● Your assignment: Please repeat the lines below exactly. Begin with the line containing "This screenshot has width=1400, height=854." and go on through the line containing "Task: Toggle message".

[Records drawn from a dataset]

[Start of section]

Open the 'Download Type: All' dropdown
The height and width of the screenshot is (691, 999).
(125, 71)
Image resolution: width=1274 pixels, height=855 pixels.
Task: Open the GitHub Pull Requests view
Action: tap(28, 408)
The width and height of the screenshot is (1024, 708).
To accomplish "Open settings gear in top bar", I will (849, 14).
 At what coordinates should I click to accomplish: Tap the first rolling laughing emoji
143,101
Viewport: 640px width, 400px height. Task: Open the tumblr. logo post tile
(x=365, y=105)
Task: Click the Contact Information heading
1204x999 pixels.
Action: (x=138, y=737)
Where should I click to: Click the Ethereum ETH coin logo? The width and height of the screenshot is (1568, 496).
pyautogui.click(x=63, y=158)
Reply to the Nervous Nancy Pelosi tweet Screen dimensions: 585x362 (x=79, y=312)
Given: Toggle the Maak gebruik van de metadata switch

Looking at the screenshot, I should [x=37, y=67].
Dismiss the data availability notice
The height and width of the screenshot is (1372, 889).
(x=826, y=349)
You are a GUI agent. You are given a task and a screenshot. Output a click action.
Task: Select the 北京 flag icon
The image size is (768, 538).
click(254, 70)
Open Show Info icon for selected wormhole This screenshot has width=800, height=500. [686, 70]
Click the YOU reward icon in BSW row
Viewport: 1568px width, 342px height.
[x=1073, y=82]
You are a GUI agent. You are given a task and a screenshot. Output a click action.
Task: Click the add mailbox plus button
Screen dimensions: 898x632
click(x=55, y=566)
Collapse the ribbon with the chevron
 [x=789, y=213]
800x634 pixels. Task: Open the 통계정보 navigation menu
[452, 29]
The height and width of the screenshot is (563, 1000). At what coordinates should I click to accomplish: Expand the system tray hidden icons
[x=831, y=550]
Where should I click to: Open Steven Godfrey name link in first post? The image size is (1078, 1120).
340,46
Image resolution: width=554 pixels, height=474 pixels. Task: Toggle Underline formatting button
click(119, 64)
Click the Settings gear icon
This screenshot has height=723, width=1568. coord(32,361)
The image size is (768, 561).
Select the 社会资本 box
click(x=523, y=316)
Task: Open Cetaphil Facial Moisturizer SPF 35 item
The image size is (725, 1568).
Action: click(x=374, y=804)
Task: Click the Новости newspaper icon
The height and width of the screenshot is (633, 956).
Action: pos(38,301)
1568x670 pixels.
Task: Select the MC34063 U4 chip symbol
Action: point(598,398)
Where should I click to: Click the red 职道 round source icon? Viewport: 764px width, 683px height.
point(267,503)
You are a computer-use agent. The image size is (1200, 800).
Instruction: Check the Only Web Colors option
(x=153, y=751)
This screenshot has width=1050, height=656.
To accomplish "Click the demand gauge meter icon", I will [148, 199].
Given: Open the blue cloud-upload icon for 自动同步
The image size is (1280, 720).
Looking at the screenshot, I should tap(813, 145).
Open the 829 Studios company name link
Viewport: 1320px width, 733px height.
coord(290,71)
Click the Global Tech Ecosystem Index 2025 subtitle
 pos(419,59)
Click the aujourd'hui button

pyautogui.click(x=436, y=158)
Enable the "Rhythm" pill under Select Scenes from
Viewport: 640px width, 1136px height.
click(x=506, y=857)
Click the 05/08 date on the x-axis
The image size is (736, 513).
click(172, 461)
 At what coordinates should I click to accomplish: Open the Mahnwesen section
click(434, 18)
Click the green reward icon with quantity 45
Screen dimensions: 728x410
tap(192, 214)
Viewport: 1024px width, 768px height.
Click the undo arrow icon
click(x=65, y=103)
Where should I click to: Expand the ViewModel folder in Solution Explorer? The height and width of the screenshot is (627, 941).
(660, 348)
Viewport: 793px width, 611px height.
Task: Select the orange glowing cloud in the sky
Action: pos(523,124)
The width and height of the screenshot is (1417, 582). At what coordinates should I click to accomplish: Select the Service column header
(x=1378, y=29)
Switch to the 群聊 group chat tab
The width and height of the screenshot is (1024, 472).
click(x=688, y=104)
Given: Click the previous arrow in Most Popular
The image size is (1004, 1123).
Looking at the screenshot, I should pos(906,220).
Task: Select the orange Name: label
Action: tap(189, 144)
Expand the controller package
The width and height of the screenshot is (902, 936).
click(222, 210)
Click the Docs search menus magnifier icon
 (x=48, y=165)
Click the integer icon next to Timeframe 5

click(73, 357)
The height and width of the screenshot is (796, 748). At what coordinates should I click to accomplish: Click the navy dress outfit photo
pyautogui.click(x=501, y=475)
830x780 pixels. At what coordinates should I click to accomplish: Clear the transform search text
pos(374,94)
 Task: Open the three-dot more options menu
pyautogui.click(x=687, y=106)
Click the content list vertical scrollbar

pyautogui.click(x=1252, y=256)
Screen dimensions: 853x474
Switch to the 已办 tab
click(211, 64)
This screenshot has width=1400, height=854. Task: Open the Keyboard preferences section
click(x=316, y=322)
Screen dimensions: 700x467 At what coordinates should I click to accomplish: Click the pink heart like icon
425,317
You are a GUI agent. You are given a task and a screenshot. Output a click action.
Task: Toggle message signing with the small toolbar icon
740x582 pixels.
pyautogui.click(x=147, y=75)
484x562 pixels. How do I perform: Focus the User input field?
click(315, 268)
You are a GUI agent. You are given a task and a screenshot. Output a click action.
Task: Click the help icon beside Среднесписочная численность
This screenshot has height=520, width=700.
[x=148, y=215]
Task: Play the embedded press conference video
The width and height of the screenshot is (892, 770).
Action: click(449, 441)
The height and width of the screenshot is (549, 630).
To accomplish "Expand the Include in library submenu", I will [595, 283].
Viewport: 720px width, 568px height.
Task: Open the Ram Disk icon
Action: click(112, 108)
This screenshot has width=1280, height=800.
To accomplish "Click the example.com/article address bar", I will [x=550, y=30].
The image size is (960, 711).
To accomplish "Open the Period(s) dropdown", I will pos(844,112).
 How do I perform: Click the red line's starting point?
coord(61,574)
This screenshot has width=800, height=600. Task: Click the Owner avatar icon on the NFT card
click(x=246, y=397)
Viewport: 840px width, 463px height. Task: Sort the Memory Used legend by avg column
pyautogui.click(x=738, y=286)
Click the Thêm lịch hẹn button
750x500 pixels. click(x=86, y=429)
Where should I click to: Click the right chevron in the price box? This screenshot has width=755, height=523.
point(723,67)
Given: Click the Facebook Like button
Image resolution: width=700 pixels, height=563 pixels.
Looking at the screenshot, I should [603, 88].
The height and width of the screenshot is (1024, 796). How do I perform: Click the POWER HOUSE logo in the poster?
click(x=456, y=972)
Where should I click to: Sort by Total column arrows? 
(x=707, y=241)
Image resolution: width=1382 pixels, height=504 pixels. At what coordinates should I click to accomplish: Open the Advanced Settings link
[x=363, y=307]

[End of section]

● Answer to this problem:
This screenshot has width=1400, height=854. Task: Open the Keyboard preferences section
click(x=316, y=322)
Screen dimensions: 700x467 At what coordinates should I click to accomplish: Click the pink heart like icon
425,317
You are a GUI agent. You are given a task and a screenshot. Output a click action.
Task: Toggle message signing with the small toolbar icon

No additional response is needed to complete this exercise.